Source passage:
▬▬▬▬▬▬▬▬▬▬
Skip to main content

Scalar & Primitive Types

Scalar and primitive types in pydantic-core provide the foundation for data validation. These types are defined using the pydantic_core.core_schema module and validated against Python objects or JSON strings using the SchemaValidator.

Numeric Types

Numeric schemas support standard comparison constraints (ge, gt, le, lt) and divisibility checks (multiple_of).

Integers

The int_schema matches integer values. In lax mode (default), it also accepts strings that can be parsed as integers and floats with no fractional part.

from pydantic_core import SchemaValidator, core_schema as cs

# Integer with constraints
v = SchemaValidator(cs.int_schema(multiple_of=5, ge=0, le=100))

assert v.validate_python(15) == 15
assert v.validate_python('10') == 10
assert v.validate_python(20.0) == 20

Gotcha: Integer Parsing Limit To prevent potential DoS attacks, pydantic-core enforces a maximum size for parsing integers from strings (default 4,300 characters). Exceeding this results in an int_parsing_size error.

# Found in pydantic-core/tests/validators/test_int.py
v = SchemaValidator(cs.int_schema())
# This will raise a ValidationError for exceeding the 4300 character limit
# v.validate_python('1' * 4301)

Floats

The float_schema handles floating-point numbers. It includes an allow_inf_nan option (default True) to control the acceptance of NaN, Infinity, and -Infinity.

v = SchemaValidator(cs.float_schema(gt=0, allow_inf_nan=False))

assert v.validate_python(42.5) == 42.5
assert v.validate_json('12.3') == 12.3
# v.validate_python(float('nan')) # Raises ValidationError: finite_number

Decimals

The decimal_schema validates decimal.Decimal objects. It supports specific constraints for precision: max_digits and decimal_places.

from decimal import Decimal

v = SchemaValidator(cs.decimal_schema(max_digits=5, decimal_places=2))

assert v.validate_python(Decimal('123.45')) == Decimal('123.45')
assert v.validate_python('12.3') == Decimal('12.3')
# v.validate_python('123.456') # Raises ValidationError: decimal_places

Text Types

The str_schema is used for string validation and supports various transformations and pattern matching.

v = SchemaValidator(cs.str_schema(
min_length=3,
max_length=10,
pattern=r'^[a-z]+$',
to_upper=True
))

assert v.validate_python('abc') == 'ABC'

Key Constraints and Transformations:

  • strip_whitespace: Removes leading and trailing whitespace.
  • to_lower / to_upper: Transforms the case of the validated string.
  • pattern: Validates the string against a regular expression.

Gotcha: Constraint Order String length constraints (min_length, max_length) are checked before strip_whitespace is applied. Similarly, the pattern check occurs before to_upper or to_lower transformations.

# Found in pydantic-core/tests/validators/test_string.py
v = SchemaValidator(cs.str_schema(max_length=5, strip_whitespace=True))
# This passes because '1234 ' has length 6, but max_length is checked first?
# Actually, the test shows:
# ({'max_length': 5, 'strip_whitespace': True}, '1234 ', '1234')

Regex Engines: By default, pydantic-core uses the rust-regex engine, which does not support backreferences. If you need advanced regex features, you can switch to the python-re engine.
▬▬▬▬▬▬▬▬▬▬
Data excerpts
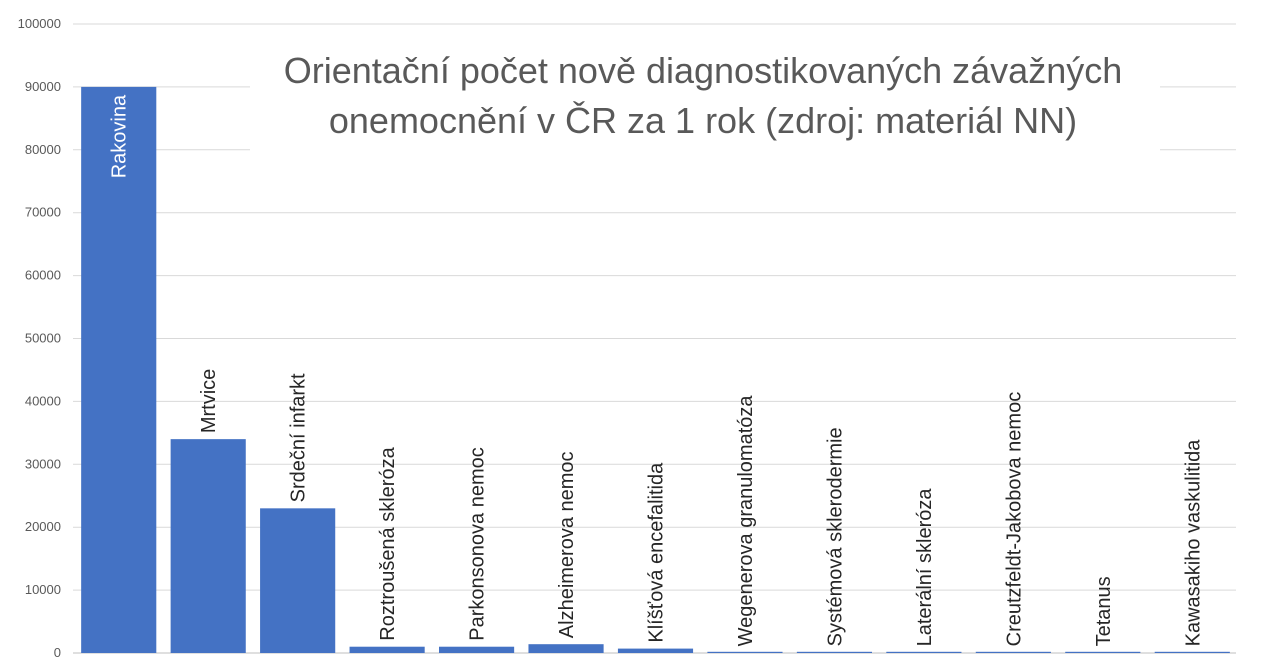  I want to click on bar-category-label: Kawasakiho vaskulitida, so click(1193, 543).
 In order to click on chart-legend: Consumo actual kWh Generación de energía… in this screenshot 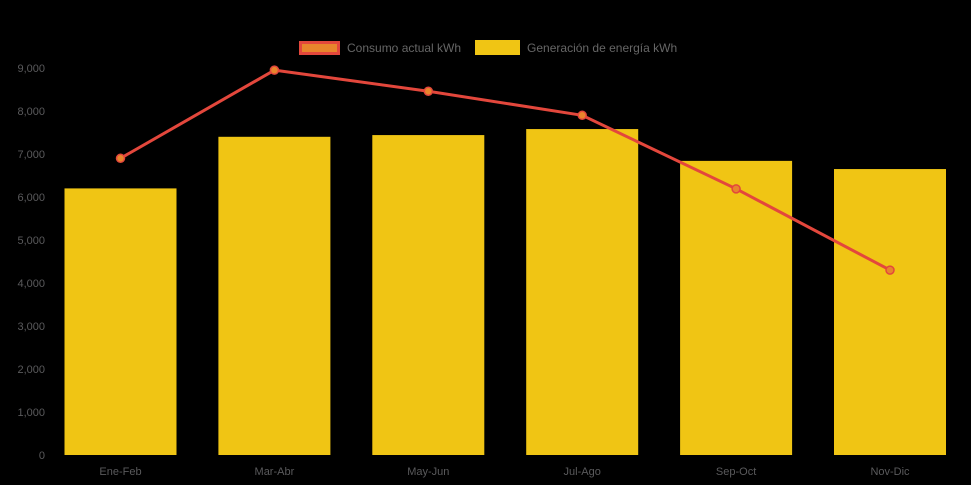, I will do `click(488, 48)`.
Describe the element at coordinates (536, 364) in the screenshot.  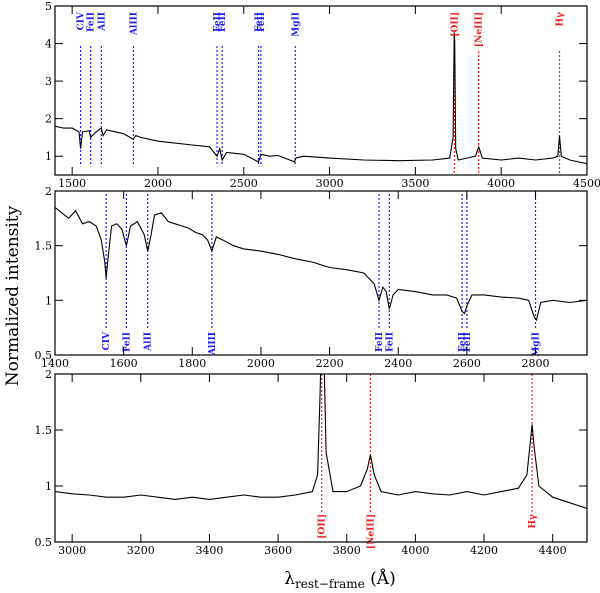
I see `x-tick-label: 2800` at that location.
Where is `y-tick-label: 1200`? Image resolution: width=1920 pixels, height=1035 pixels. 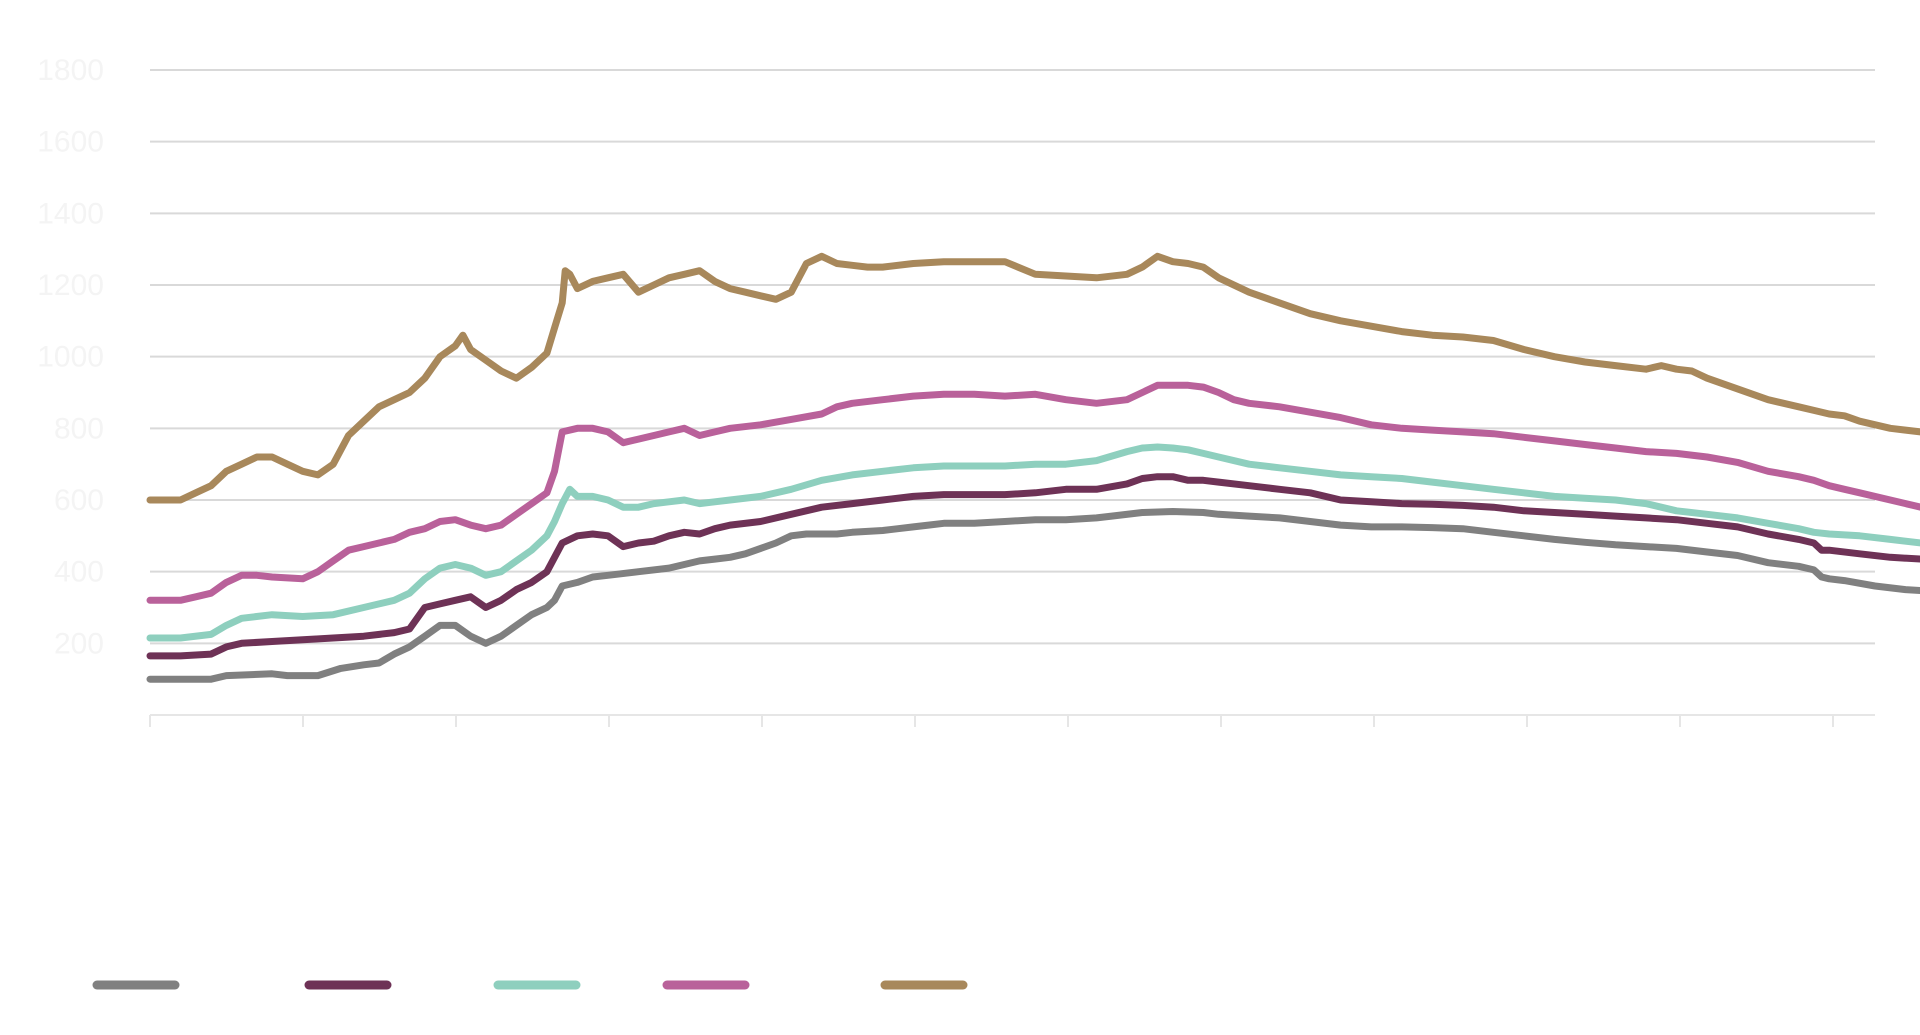
y-tick-label: 1200 is located at coordinates (70, 286).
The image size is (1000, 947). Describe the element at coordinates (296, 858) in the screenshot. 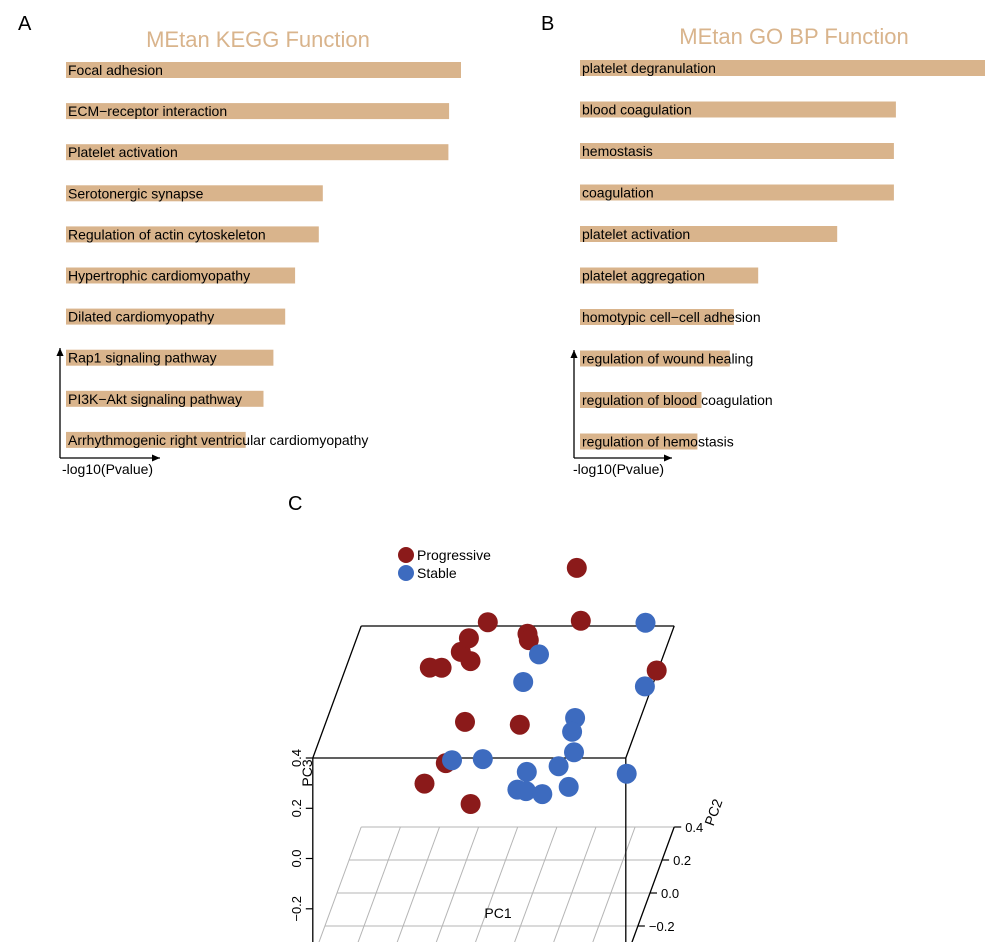

I see `z-tick-label: 0.0` at that location.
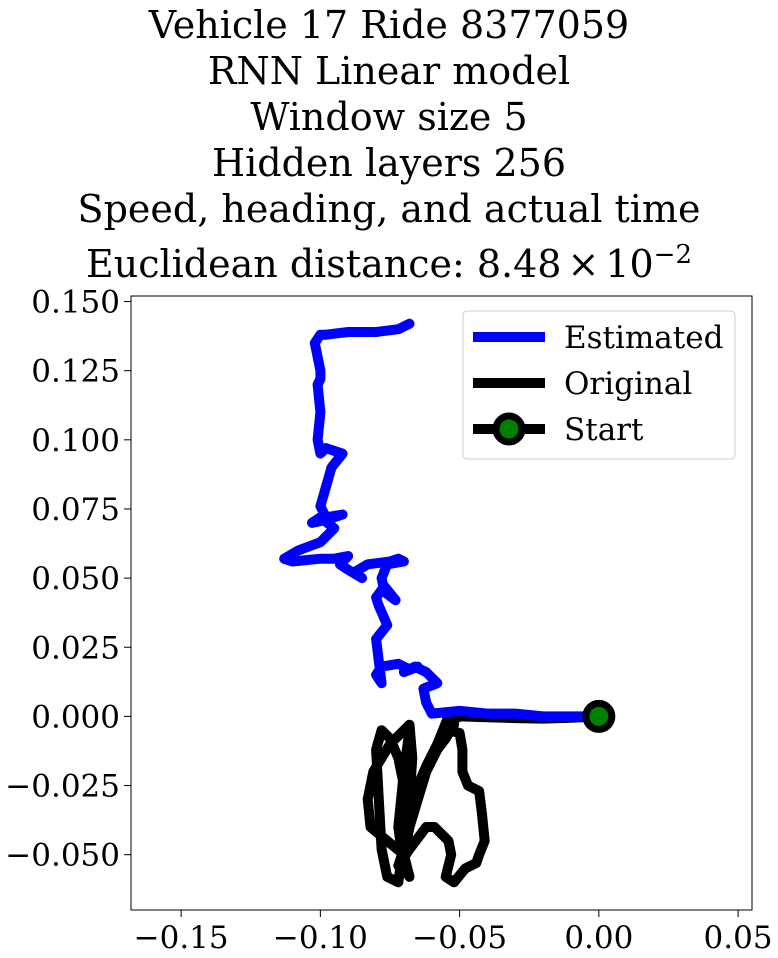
▬▬▬▬▬▬▬▬▬▬
Work order 1: Translate this sentence from the pydantic-core types page into Spanish: "Numeric schemas support standard comparison constraints (ge, gt, le, lt) and divisibility checks (multiple_of)."
Work order 2: Return the lines of the listing from the line containing "pixels, height=1035 pixels." through the end of the listing, unchanged and without the pictures.
The pydantic-core types page and the listing are unrelated pieces of material.

Task answer 1: Los esquemas numéricos admiten restricciones de comparación estándar (ge, gt, le, lt) y comprobaciones de divisibilidad (multiple_of).

Task answer 2:
Where is `y-tick-label: 1200`? Image resolution: width=1920 pixels, height=1035 pixels. 
y-tick-label: 1200 is located at coordinates (70, 286).
The image size is (1000, 947). Describe the element at coordinates (296, 858) in the screenshot. 

I see `z-tick-label: 0.0` at that location.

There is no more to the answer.